## Written request
Rewrite the listing from the line with "This screenshot has width=904, height=540." to the line with "the Bekannte Probleme", replacing "link" with "button" and keeping everything else unchanged. Give only those lines.

## Provided material
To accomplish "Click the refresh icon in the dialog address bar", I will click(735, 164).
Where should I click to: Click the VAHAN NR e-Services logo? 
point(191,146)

--

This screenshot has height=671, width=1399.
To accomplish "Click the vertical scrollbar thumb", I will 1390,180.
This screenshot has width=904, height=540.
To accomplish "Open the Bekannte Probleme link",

## Result
This screenshot has width=904, height=540.
To accomplish "Open the Bekannte Probleme button",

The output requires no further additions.